The lines wanted are those in the data below that include "breadcrumb".

>>>>>

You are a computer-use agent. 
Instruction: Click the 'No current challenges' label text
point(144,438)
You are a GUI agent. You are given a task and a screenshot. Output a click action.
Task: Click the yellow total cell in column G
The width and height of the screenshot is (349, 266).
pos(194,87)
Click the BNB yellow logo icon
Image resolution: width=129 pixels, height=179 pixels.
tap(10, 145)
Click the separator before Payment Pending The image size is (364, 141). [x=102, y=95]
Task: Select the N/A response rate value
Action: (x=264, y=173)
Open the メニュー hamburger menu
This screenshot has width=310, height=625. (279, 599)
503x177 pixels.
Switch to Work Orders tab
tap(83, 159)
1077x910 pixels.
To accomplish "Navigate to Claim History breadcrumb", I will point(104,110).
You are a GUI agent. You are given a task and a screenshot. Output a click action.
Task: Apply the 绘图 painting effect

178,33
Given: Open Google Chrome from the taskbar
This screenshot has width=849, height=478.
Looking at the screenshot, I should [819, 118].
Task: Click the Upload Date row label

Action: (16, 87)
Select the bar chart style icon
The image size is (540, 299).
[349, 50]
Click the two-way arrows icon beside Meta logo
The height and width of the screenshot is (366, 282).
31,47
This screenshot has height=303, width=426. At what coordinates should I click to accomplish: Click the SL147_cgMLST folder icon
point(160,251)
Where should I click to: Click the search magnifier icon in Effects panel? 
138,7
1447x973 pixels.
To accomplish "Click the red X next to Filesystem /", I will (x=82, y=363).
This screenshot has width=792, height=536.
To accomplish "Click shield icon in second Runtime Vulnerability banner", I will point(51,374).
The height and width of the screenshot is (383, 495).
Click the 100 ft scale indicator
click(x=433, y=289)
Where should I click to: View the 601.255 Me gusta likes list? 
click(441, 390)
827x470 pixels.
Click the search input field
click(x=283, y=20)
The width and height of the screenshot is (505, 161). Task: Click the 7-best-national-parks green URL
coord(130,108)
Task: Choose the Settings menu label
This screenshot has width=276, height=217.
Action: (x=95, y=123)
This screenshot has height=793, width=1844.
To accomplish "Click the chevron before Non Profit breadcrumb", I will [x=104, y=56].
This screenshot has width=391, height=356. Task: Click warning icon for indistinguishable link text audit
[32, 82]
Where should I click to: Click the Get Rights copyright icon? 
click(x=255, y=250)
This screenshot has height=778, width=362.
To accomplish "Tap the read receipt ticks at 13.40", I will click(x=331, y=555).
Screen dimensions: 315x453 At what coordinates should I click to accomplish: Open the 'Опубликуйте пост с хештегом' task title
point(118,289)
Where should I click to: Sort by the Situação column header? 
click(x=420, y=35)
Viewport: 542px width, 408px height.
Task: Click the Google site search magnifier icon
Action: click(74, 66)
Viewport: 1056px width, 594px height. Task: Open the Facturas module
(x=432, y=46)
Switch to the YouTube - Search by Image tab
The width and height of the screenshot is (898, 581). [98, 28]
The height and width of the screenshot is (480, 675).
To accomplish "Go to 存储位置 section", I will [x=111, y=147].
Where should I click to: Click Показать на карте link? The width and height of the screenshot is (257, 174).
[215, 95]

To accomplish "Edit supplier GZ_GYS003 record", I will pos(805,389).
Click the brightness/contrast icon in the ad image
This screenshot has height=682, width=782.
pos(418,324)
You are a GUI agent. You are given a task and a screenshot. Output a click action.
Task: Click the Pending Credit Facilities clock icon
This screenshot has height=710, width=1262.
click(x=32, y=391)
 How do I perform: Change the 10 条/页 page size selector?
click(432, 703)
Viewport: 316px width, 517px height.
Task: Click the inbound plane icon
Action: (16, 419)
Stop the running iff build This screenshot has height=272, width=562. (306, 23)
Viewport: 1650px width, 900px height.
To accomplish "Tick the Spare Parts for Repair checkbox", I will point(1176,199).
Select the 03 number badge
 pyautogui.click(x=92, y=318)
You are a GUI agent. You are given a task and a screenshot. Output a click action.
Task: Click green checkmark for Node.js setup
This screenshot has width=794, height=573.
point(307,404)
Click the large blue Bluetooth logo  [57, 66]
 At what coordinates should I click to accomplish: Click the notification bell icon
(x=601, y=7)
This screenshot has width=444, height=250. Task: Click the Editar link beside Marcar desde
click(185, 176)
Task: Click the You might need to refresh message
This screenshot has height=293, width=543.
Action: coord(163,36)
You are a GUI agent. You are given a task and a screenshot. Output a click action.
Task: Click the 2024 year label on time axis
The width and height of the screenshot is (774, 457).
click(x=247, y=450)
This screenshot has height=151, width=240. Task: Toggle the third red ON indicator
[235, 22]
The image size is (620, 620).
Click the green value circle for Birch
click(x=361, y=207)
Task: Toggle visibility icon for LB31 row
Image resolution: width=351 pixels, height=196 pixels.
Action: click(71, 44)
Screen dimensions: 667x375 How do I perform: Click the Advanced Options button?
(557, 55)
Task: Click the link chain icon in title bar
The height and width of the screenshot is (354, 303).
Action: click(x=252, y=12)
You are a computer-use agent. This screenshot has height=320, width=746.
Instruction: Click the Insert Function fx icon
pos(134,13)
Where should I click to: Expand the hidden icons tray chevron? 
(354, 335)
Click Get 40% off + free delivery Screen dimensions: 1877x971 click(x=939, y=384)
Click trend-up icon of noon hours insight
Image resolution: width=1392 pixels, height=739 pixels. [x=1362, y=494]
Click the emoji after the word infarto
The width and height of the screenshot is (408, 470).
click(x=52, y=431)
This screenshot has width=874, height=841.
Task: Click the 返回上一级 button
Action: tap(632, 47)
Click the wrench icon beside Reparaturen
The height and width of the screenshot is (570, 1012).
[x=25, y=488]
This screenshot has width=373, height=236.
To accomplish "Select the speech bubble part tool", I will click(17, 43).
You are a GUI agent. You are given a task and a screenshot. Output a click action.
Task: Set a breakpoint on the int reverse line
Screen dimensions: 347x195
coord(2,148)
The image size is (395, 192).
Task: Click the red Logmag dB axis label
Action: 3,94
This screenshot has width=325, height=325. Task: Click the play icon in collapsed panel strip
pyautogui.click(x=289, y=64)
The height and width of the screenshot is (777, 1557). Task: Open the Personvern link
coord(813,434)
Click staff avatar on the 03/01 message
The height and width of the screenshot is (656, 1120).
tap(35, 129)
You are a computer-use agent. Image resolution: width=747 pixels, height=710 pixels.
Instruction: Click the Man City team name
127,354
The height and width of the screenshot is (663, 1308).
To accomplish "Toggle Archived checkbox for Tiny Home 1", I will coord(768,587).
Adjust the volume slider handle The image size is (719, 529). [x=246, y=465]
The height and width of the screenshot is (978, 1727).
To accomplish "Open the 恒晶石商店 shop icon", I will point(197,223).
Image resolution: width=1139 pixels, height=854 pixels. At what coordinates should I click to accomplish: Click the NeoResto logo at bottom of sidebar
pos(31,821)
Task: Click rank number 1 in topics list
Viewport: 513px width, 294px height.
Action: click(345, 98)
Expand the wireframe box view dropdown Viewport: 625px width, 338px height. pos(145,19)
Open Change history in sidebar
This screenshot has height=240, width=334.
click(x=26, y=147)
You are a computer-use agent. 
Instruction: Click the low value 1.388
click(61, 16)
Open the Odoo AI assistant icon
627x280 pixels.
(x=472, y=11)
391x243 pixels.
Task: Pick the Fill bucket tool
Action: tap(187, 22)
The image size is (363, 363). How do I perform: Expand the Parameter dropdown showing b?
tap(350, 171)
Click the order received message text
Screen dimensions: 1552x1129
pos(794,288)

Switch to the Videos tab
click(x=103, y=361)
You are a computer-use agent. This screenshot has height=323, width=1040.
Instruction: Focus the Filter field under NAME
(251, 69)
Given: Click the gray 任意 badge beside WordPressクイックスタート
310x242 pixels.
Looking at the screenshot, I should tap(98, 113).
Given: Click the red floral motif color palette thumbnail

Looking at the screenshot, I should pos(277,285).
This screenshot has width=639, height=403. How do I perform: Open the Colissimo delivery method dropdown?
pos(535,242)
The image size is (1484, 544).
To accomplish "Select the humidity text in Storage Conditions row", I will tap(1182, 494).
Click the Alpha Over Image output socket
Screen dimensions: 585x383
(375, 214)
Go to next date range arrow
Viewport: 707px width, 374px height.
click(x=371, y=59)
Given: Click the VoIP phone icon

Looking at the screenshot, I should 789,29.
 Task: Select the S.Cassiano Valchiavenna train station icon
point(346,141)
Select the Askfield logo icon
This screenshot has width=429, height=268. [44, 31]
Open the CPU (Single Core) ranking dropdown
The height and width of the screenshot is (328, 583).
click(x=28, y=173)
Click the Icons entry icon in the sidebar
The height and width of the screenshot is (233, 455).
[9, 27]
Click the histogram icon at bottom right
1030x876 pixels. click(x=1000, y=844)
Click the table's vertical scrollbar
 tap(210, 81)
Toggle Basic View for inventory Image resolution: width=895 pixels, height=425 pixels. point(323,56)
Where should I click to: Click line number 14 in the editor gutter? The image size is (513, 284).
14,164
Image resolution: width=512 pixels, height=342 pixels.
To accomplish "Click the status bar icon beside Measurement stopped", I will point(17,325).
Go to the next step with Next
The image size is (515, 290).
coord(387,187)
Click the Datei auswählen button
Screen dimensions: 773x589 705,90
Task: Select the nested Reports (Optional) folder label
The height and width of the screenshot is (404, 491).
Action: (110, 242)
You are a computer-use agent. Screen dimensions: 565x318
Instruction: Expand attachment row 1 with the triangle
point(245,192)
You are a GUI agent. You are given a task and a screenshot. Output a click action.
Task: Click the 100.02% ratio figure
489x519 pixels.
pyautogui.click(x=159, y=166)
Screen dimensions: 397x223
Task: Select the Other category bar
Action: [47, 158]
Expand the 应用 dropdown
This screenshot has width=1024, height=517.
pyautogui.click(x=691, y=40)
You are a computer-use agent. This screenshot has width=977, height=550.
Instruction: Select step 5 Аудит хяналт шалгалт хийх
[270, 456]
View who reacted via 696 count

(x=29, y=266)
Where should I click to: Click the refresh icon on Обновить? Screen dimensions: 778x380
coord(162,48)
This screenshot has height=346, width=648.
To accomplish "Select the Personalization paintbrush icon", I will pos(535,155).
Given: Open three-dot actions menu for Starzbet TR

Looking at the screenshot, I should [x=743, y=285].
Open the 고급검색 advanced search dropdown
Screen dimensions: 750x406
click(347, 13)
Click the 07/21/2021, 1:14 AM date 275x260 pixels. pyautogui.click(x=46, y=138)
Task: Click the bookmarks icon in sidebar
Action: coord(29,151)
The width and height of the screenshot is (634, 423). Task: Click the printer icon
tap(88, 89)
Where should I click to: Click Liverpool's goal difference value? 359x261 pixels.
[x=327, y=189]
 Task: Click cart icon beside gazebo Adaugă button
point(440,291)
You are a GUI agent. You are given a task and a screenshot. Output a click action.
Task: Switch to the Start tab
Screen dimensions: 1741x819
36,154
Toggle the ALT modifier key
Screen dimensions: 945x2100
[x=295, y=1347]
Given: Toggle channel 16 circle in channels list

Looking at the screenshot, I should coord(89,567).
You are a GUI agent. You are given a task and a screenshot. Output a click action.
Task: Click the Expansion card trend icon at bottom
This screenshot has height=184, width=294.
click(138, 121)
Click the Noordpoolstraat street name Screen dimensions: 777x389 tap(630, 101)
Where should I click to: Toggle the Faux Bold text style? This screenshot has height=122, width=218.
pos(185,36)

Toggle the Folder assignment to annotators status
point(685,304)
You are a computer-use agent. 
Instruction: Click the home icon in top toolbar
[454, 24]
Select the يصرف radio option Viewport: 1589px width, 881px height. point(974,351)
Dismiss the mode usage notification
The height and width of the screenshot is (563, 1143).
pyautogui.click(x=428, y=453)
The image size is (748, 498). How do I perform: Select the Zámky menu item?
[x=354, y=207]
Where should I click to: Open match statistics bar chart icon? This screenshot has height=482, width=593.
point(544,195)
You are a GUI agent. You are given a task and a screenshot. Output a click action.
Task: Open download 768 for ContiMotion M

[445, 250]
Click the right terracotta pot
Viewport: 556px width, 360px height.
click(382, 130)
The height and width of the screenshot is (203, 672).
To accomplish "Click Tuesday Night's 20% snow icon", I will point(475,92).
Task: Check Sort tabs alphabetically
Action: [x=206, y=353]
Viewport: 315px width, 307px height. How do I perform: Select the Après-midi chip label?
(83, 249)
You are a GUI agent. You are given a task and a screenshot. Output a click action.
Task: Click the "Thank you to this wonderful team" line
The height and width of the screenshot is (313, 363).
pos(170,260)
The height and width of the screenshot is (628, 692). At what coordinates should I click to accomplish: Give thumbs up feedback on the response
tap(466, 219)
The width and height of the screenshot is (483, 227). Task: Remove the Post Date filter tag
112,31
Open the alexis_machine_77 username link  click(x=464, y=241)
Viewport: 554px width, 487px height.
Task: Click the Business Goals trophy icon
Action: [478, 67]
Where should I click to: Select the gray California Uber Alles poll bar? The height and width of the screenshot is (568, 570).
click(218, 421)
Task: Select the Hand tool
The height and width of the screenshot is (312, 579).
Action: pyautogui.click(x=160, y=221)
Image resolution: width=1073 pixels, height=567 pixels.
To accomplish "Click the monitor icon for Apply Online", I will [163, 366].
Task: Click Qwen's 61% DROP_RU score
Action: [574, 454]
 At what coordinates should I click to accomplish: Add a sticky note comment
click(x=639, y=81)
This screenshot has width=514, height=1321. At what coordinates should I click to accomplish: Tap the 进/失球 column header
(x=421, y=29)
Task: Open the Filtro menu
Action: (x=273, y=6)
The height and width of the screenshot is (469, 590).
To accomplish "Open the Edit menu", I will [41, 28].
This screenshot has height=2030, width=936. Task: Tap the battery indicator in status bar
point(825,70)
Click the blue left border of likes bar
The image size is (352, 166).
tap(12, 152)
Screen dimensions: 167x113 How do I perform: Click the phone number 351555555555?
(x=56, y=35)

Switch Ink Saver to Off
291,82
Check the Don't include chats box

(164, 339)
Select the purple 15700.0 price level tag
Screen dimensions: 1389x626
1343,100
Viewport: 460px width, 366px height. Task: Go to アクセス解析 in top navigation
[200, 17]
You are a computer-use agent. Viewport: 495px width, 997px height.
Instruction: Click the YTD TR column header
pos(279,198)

<<<<<

* _RESPONSE AREA_:
To accomplish "Navigate to Claim History breadcrumb", I will point(104,110).
To accomplish "Click the chevron before Non Profit breadcrumb", I will [x=104, y=56].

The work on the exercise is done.